Work request: Your task is to restate the data word for word.

Data for review:
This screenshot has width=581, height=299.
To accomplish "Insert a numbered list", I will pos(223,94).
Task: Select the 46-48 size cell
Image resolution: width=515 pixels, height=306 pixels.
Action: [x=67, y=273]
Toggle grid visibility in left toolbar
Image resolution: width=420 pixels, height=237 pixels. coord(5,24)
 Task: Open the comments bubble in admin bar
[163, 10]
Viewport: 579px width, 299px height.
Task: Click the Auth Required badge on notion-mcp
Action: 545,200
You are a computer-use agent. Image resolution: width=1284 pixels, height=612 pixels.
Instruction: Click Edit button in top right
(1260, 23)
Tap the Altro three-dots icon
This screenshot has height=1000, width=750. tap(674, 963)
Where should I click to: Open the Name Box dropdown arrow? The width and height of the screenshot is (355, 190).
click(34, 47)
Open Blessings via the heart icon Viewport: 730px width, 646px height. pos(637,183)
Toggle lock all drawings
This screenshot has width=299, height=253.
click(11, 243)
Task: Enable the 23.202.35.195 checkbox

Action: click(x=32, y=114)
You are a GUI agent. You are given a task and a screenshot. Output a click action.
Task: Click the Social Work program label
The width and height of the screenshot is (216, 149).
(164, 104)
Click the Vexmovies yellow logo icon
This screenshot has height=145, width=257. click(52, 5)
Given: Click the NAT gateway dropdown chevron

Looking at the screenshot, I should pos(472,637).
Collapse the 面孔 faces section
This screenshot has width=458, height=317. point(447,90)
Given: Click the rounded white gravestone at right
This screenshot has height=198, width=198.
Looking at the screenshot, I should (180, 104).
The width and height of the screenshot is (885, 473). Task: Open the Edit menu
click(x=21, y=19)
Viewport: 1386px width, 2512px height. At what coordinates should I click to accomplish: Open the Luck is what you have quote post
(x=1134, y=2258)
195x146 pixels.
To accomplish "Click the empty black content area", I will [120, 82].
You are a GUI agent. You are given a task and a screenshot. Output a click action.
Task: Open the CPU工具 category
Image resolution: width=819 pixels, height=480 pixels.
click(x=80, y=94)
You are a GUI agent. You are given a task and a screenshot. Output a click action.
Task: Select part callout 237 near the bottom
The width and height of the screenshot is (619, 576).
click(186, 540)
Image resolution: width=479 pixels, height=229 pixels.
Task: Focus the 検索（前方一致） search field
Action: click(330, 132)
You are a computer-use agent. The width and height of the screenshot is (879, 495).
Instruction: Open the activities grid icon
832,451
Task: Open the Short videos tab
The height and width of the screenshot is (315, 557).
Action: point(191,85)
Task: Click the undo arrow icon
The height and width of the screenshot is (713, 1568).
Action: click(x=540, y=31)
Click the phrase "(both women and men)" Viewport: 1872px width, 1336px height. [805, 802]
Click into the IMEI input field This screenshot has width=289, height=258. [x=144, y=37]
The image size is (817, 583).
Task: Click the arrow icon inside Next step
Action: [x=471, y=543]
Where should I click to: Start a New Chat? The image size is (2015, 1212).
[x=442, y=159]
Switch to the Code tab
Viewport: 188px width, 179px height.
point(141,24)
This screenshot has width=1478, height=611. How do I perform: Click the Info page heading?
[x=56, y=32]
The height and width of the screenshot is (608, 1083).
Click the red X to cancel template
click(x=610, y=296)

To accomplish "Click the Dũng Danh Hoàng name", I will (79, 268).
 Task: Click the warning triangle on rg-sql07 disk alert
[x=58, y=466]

Solved exercise:
This screenshot has width=581, height=299.
To accomplish "Insert a numbered list", I will pos(223,94).
Task: Select the 46-48 size cell
Image resolution: width=515 pixels, height=306 pixels.
Action: [x=67, y=273]
Toggle grid visibility in left toolbar
Image resolution: width=420 pixels, height=237 pixels. coord(5,24)
 Task: Open the comments bubble in admin bar
[163, 10]
Viewport: 579px width, 299px height.
Task: Click the Auth Required badge on notion-mcp
Action: 545,200
You are a computer-use agent. Image resolution: width=1284 pixels, height=612 pixels.
Instruction: Click Edit button in top right
(1260, 23)
Tap the Altro three-dots icon
This screenshot has height=1000, width=750. tap(674, 963)
Where should I click to: Open the Name Box dropdown arrow? The width and height of the screenshot is (355, 190).
click(34, 47)
Open Blessings via the heart icon Viewport: 730px width, 646px height. pos(637,183)
Toggle lock all drawings
This screenshot has width=299, height=253.
click(11, 243)
Task: Enable the 23.202.35.195 checkbox

Action: click(x=32, y=114)
You are a GUI agent. You are given a task and a screenshot. Output a click action.
Task: Click the Social Work program label
The width and height of the screenshot is (216, 149).
(164, 104)
Click the Vexmovies yellow logo icon
This screenshot has height=145, width=257. click(52, 5)
Given: Click the NAT gateway dropdown chevron

Looking at the screenshot, I should pos(472,637).
Collapse the 面孔 faces section
This screenshot has width=458, height=317. point(447,90)
Given: Click the rounded white gravestone at right
This screenshot has height=198, width=198.
Looking at the screenshot, I should (180, 104).
The width and height of the screenshot is (885, 473). Task: Open the Edit menu
click(x=21, y=19)
Viewport: 1386px width, 2512px height. At what coordinates should I click to accomplish: Open the Luck is what you have quote post
(x=1134, y=2258)
195x146 pixels.
To accomplish "Click the empty black content area", I will [120, 82].
You are a GUI agent. You are given a task and a screenshot. Output a click action.
Task: Open the CPU工具 category
Image resolution: width=819 pixels, height=480 pixels.
click(x=80, y=94)
You are a GUI agent. You are given a task and a screenshot. Output a click action.
Task: Select part callout 237 near the bottom
The width and height of the screenshot is (619, 576).
click(186, 540)
Image resolution: width=479 pixels, height=229 pixels.
Task: Focus the 検索（前方一致） search field
Action: click(330, 132)
You are a computer-use agent. The width and height of the screenshot is (879, 495).
Instruction: Open the activities grid icon
832,451
Task: Open the Short videos tab
The height and width of the screenshot is (315, 557).
Action: point(191,85)
Task: Click the undo arrow icon
The height and width of the screenshot is (713, 1568).
Action: click(x=540, y=31)
Click the phrase "(both women and men)" Viewport: 1872px width, 1336px height. [805, 802]
Click into the IMEI input field This screenshot has width=289, height=258. [x=144, y=37]
The image size is (817, 583).
Task: Click the arrow icon inside Next step
Action: [x=471, y=543]
Where should I click to: Start a New Chat? The image size is (2015, 1212).
[x=442, y=159]
Switch to the Code tab
Viewport: 188px width, 179px height.
point(141,24)
This screenshot has width=1478, height=611. How do I perform: Click the Info page heading?
[x=56, y=32]
The height and width of the screenshot is (608, 1083).
Click the red X to cancel template
click(x=610, y=296)

To accomplish "Click the Dũng Danh Hoàng name", I will (79, 268).
 Task: Click the warning triangle on rg-sql07 disk alert
[x=58, y=466]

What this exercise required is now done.